Dig Deeper, Use Your Five Senses


I was out running errands today, and I passed an elderly couple on my way into the wine store. As I raced by (to get out of the snow), I caught a snootful of the man’s cologne. It was the same as my dad’s, and in that nanosecond, I was transported back to Christmas hugs and crazy family dinners, where Dad always wore a smile on his face and a joke on the tip of his tongue. If Dad wasn’t filming me at cheer parades or coaching one more smile out of me before I whisked off to prom, he was always in the background, making me feel safe and loved.

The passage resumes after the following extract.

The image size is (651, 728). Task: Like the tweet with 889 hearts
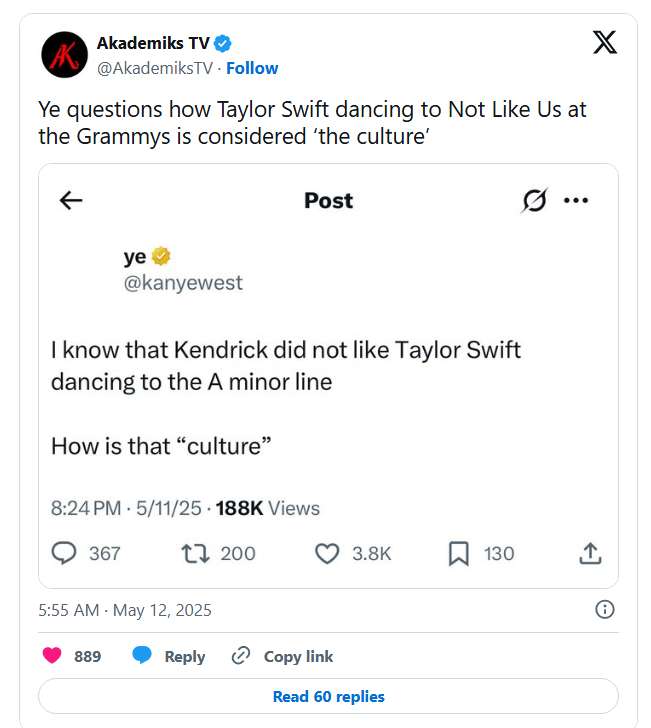[54, 656]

I shoved the memories into the background until I could get back to my car and have a good cry. That one whiff of cologne, and I’m missing Dad so much, it hurts to breathe, and I’d give my entire cache of tequila just to be eight years old and sitting across the dining room table again, waiting for Dad to do something silly.

So what does this have to do with writing? Well, everything. If you ask most of my authors, they’ll tell you one of my favorite comments during editing is “Dig deeper. Use your senses.” What I mean by that is to draw upon your five senses to evoke a memory that is associated with a feeling. The idea is if you can taste, touch, smell, see, or hear something, you can effectively write it. But you gotta dig deep to find it.

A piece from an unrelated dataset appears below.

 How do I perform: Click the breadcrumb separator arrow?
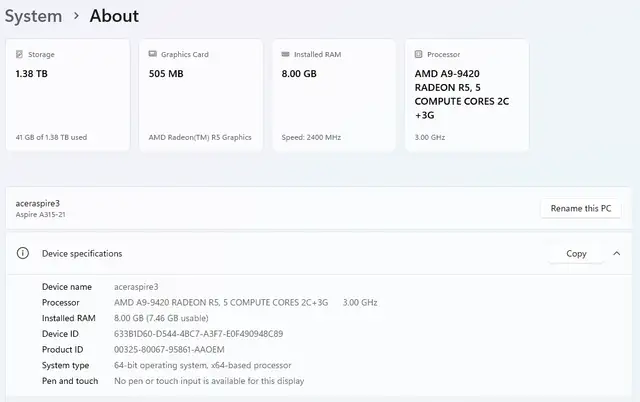tap(76, 16)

Sometimes I think we’ve forgotten how to dig deep because I see a lot of dry writing in submissions. It’s one thing to say “I miss my dad.” It’s quite another to say how and why in order to communicate that sense of missing someone to your reader. For me, it was a whiff of cologne. That sense of smell got my creative juices flowing to where I could write from the heart. Sometimes it’s music, and sometimes it’s touching a favorite blanket. Whatever sense you use, you’re looking for a primer to get you to that place of raw emotion.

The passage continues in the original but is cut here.